11.Türkiye’de 1 Mayıs’lar daima iktidarlar ve patronlar tarafından tehdit olarak görülmüştür. 1 Mayıs 1977’de Taksim’de en az 36 işçinin katledilmesi başta olmak üzere 1 Mayıs mücadelesinde yitirdiklerimizi anmak, Türkiye’de tüm işçilerin bir görevi ve hakkıdır. 1 Mayıs Birlik, Mücadele ve Dayanışma Günü’nün Türkiye’de tatil ilan edilmesi DİSK başta olmak üzere işçi sınıfının örgütlü ve kararlı mücadelesi ile sağlanmıştır. İşçi sınıfının 1 Mayıs Taksim alanı başta olmak üzere hukuki ve fiili kazanımlarına göz dikenlere karşı, tarihimize sahip çıkmak için 1 Mayıs’ta alanlardayız!

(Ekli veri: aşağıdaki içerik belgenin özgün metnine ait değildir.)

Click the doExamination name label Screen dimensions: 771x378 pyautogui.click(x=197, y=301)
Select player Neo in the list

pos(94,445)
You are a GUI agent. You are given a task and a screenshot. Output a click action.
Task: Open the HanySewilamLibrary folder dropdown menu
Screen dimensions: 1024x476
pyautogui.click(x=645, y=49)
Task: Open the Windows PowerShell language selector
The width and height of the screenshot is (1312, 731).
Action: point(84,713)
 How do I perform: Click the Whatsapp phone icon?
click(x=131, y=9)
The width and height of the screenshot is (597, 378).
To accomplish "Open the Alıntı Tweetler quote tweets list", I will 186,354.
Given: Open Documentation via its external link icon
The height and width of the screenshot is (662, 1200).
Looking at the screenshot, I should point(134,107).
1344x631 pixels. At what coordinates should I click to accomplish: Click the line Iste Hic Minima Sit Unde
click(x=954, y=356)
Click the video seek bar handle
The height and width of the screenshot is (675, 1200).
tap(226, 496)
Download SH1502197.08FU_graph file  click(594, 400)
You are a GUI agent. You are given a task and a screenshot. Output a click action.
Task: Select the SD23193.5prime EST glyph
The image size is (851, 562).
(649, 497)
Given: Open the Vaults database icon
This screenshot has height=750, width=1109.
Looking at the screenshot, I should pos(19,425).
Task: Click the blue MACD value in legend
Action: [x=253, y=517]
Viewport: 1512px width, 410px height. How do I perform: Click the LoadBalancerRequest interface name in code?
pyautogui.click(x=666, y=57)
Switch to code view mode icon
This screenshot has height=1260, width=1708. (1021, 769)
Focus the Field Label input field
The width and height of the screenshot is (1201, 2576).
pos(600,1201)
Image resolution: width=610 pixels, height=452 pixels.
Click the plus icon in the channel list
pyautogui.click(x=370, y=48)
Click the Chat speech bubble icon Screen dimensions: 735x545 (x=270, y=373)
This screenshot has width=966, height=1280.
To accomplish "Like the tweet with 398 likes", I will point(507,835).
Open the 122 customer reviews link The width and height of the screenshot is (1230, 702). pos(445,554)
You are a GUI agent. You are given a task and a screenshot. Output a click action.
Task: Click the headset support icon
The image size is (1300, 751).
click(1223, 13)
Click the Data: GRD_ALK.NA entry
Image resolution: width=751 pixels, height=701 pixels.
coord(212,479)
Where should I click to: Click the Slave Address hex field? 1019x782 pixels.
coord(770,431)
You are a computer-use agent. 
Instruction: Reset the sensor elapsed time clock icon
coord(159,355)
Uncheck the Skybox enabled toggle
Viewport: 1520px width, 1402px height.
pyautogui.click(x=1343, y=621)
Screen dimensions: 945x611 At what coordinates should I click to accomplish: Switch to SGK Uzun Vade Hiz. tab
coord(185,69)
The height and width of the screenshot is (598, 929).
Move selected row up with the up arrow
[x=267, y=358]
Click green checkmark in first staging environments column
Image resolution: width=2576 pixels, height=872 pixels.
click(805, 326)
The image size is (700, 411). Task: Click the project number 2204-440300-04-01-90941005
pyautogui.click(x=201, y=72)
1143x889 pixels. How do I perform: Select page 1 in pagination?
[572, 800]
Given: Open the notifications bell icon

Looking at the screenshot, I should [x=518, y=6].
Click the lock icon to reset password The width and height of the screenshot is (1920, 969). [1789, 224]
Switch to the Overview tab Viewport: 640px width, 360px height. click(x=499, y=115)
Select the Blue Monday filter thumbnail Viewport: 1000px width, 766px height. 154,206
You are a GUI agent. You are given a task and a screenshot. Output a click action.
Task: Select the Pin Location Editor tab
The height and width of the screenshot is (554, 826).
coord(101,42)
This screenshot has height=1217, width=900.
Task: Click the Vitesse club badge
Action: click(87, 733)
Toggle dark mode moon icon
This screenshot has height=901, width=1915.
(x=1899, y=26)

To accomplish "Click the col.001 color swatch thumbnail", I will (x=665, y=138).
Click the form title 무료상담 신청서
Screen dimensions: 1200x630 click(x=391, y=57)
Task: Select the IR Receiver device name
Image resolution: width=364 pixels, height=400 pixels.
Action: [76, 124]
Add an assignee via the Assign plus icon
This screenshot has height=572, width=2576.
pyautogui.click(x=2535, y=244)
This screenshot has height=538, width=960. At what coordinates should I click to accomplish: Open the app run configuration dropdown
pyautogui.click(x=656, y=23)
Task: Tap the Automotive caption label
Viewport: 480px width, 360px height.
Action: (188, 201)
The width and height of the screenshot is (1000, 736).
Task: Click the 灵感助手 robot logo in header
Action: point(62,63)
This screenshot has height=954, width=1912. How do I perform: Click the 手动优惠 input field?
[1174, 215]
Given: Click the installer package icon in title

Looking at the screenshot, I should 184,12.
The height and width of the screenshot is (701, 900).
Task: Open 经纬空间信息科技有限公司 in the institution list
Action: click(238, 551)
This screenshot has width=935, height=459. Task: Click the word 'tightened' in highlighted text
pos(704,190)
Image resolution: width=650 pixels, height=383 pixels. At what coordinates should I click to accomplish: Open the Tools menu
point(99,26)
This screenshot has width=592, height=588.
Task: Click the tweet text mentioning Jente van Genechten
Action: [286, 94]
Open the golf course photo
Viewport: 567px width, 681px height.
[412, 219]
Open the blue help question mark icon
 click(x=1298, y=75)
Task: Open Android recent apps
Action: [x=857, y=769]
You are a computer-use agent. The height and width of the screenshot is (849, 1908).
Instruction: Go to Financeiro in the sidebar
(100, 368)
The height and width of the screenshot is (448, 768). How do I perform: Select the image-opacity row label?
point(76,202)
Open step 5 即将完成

12.Sermaye ve hükümetin işçi sınıfımıza ve halklarımıza karşı savaş ve yıkım politikası tüm hızıyla devam ediyor. İşçi sınıfının barışa ve kardeşliğe ihtiyacı var. Çünkü savaşlarda işçilerin, emekçilerin, yoksulların çocukları ölür. Çünkü savaş ve çatışma ortamında kaynaklar, ekmek için, aş için, iş için değil silahlanma için harcanır. Çünkü savaşlarda ve çatışmalarda işçi sınıfını birbirine düşman edilir. Barışın, kardeşliğin olmadığı yerde işçi sınıfı bölünür, parçalanır. İşçi sınıfının birliğinin sağlanmadığı her koşulda sermaye kazanır. İşçilerin birliği, halkların kardeşliği için, “yurtta ve dünyada barış” demek için 1 Mayıs’ta alanlardayız!

13.Demokrasinin tüm kırıntılarının ayaklar altına alındığı, un ufak edildiği Türkiye’de, örgütlenme hakkı, düşünme ve ifade özgürlüğü, toplantı ve gösteri hakkı, grev hakkı defalarca ayaklar altına alındı, alınmaya devam ediyor. Bugün alanlarda olmak, siyasi iktidarın emperyalist politikalarla ülkemize reva gördüğü baskıcı, otoriter, mezhepçi/faşist bir yönetime karşı demokrasi mücadelesi vermek demektir. Sadece ülkeyi yönetenlerin, patronların, sermayenin güvende olduğu, halkın değil iktidarın güvenliğini esas alan, açık bir hapishaneye dönüştürülen bir ülkede en temel demokratik haklarımıza sahip çıkmak için 1 Mayıs’ta alanlardayız!

14.Yolsuzluk ve ölüm ülkemizde kol gezerken, hırsızları ve katilleri değil gazetecileri, aydınları, akademisyenleri, hukukçuları, iktidara muhalefet edenleri, hakkını arayanları yargılayan bir ülkede, hukuksuzluğa karşı gerçek bir adalet için 1 Mayıs’ta alanlardayız!

15.Bir yıkıma sürüklenen ülkemizin işçi sınıfının değiştirici, dönüştürücü, birleştirici, devrimci gücüne ihtiyacı var. Dünyanın tüm güzelliklerini yaratanlar, “emeğin, barışın ve demokrasinin hüküm sürdüğü bir ülkeyi biz işçiler inşa ederiz” demek için 1 Mayıs’ta alanlardayız!